Status — production readiness

This is an alpha release (v1.3.0a1). The library is OSS-licensed and the test baseline is green on Mac, but the following must complete before any "production-ready" claim:

  1. GPU rig validation — the 2 @gpu tests and 18 cuda-named tests are SKIPPED / DESELECTED on Mac. They must run green on an A100 / H100 host before tagging a non-alpha release.
  2. CI must pass on its first push.github/workflows/ci.yml defines a Linux + Mac × Python 3.10/3.11/3.12 matrix; nothing has run there yet.
  3. Live-workload soak — recommend ≥ 24h soak under representative traffic before declaring "production-ready."
  4. Phase B MEMOPT_USE_ORCHESTRATOR=1 — Layer 2 (orchestrator) ships in observation-only mode per docs/orchestrator_v1_design.md DECISION 7. Eviction-driving Layer 2 ships in v1.4.0, not here.

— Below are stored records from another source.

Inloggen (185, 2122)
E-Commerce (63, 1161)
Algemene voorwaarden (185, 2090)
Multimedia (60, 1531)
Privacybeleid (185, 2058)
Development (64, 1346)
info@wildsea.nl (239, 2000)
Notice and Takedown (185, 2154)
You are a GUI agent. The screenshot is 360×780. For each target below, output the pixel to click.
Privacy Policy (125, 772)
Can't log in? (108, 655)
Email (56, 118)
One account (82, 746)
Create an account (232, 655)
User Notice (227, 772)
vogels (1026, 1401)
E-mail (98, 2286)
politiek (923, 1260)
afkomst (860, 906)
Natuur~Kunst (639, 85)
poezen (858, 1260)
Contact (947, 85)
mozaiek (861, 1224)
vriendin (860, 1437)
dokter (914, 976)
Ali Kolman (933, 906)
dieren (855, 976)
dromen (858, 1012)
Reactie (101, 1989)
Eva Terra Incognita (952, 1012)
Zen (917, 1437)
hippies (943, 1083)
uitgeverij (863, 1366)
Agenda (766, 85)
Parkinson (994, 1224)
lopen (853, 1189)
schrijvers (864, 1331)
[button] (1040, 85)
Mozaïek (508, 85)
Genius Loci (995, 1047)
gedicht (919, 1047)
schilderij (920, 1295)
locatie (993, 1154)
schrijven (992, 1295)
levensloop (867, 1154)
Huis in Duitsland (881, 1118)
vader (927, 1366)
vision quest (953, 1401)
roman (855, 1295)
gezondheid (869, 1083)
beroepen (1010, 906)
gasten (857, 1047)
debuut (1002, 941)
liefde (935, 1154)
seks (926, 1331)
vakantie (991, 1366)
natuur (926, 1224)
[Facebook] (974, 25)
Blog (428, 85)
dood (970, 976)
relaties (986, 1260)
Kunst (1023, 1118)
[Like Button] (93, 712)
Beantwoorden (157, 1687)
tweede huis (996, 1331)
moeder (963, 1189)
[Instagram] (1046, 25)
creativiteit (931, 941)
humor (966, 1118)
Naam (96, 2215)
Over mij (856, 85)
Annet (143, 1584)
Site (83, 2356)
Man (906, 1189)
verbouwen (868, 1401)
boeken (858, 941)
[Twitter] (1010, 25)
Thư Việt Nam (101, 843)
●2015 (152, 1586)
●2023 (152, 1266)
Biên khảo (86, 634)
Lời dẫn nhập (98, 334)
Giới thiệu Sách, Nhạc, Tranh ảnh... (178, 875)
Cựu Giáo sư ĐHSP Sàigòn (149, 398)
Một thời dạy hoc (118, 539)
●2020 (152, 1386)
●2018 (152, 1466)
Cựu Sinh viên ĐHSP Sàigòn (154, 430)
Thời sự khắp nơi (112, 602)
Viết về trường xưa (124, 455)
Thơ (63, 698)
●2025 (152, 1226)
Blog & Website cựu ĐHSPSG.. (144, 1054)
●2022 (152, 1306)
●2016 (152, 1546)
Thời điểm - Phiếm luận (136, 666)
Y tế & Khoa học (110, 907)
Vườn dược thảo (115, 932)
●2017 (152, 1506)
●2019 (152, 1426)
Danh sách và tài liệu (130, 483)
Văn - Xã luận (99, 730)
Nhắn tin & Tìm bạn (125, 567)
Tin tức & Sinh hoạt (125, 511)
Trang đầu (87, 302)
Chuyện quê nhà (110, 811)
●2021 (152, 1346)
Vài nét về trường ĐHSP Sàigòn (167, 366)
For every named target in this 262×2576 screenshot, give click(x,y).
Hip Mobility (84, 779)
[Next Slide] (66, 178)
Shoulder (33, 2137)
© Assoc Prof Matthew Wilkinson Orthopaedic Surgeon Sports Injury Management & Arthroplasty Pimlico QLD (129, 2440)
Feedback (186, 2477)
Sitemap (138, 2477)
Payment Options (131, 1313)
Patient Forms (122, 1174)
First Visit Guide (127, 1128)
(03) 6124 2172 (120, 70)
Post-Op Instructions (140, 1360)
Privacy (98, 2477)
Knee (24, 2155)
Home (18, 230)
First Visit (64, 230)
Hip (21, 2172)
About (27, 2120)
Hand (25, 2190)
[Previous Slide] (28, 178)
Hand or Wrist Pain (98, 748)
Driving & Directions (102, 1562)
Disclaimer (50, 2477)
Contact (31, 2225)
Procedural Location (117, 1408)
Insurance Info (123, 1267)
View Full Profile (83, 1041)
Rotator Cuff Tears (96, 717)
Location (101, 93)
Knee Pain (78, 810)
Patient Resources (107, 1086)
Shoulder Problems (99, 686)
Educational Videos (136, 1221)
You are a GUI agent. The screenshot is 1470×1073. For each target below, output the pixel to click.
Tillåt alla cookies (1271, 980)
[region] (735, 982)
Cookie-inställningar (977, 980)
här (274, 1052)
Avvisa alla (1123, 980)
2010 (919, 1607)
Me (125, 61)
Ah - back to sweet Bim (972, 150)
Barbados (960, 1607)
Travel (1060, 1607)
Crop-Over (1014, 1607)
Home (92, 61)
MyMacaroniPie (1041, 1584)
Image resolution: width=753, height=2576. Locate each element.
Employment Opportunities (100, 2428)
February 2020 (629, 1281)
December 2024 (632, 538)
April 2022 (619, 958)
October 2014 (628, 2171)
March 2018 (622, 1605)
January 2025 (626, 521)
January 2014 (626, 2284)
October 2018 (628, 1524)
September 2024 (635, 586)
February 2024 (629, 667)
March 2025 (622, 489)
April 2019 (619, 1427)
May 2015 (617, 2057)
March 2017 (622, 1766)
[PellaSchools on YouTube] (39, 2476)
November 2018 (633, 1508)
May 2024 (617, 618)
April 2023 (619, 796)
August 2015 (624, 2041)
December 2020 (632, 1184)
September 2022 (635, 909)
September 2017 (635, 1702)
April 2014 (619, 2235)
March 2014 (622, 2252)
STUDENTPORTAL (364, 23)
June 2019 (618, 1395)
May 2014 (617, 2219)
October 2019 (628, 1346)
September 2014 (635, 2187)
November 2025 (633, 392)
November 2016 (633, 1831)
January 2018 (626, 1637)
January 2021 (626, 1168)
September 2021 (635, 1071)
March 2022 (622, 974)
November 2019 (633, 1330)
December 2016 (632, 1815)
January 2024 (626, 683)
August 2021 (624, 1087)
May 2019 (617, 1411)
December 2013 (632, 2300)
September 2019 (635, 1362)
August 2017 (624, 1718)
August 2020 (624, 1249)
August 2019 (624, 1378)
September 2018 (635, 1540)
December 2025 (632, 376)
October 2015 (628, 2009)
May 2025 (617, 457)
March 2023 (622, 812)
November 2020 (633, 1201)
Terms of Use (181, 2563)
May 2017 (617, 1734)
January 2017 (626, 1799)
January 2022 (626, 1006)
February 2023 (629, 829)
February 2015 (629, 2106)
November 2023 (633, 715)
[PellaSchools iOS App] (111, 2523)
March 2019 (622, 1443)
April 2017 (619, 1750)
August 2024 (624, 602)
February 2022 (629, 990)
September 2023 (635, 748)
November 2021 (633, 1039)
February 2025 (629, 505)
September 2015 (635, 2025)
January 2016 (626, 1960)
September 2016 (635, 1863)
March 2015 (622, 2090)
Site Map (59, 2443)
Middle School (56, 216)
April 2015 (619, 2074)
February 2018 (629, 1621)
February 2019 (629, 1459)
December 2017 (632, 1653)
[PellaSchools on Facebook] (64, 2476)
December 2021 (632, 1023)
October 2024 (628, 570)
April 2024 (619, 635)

Track these in the v1.3.0 entry of CHANGELOG.md.

What It Does

memopt v1.3.0 ships two infrastructure layers plus eight product pillars.

Infrastructure layers

Layer Purpose Reference
Layer 1 — Substrate Tenant-isolated, stream-aware allocator with pluggable backends (CUDA VMM, ROCm/HIP, CXL/NUMA, CPU). Public API: memopt.alloc / free / context / stats / observe / peek_handle / MemoryHandle. docs/substrate_v1_design.md
Layer 2 — Orchestrator Tenant-aware decision pump on top of the substrate. Public API: memopt.orchestrator.start / stop / stats / register_policy. v1.0 ships in observation-only mode (DECISION 7). docs/orchestrator_v1_design.md

Pillars

# Pillar What It Solves How
1 Infinite Context VMM KV cache OOM for long contexts Multi-tier paging (HBM → DRAM → NVMe) with predictive prefetch
2 Agentic KV Memory Redundant KV recomputation across requests Content-addressed cache skips inference on exact prompt hit
3 Self-Synthesizing Kernels HBM memory stalls Detects stalls, calls Claude API, synthesizes fused Triton kernels
4 AI Compliance Ledger Energy / cost accountability + EU AI Act conformity Per-batch energy measurement, SQLite ledger, HMAC-signed entries, carbon calculator, savings/compliance reports
5 Global Unified Memory Wasted NVMe across nodes Cross-node block sharing over TCP/RDMA with lease protocol
6 Silicon Certification Hardware drift Correctness + throughput battery, drift detector, auto re-cert daemon
7 GPU FinOps Intelligence $/hour waste invisibility Per-tenant utilization → dollar tracking with auditable signed reports
8 Hardware Abstraction Multi-backend portability Unified HAL over CUDA / ROCm / Gaudi / TPU / CPU stubs

Pillars 4, 6, 7 wire to Layer 1/2 through memopt/integrations/ (attach_ledger_to_substrate, FinOpsPoller, assemble_production_receipt).

Quick Start

# Install from PyPI:
pip install memopt-engine

# After installation, the Python import path is `memopt`
# (distribution-name vs import-name — same convention as
# `pip install scikit-learn` then `import sklearn`):
python -c "import memopt; print(memopt.__version__)"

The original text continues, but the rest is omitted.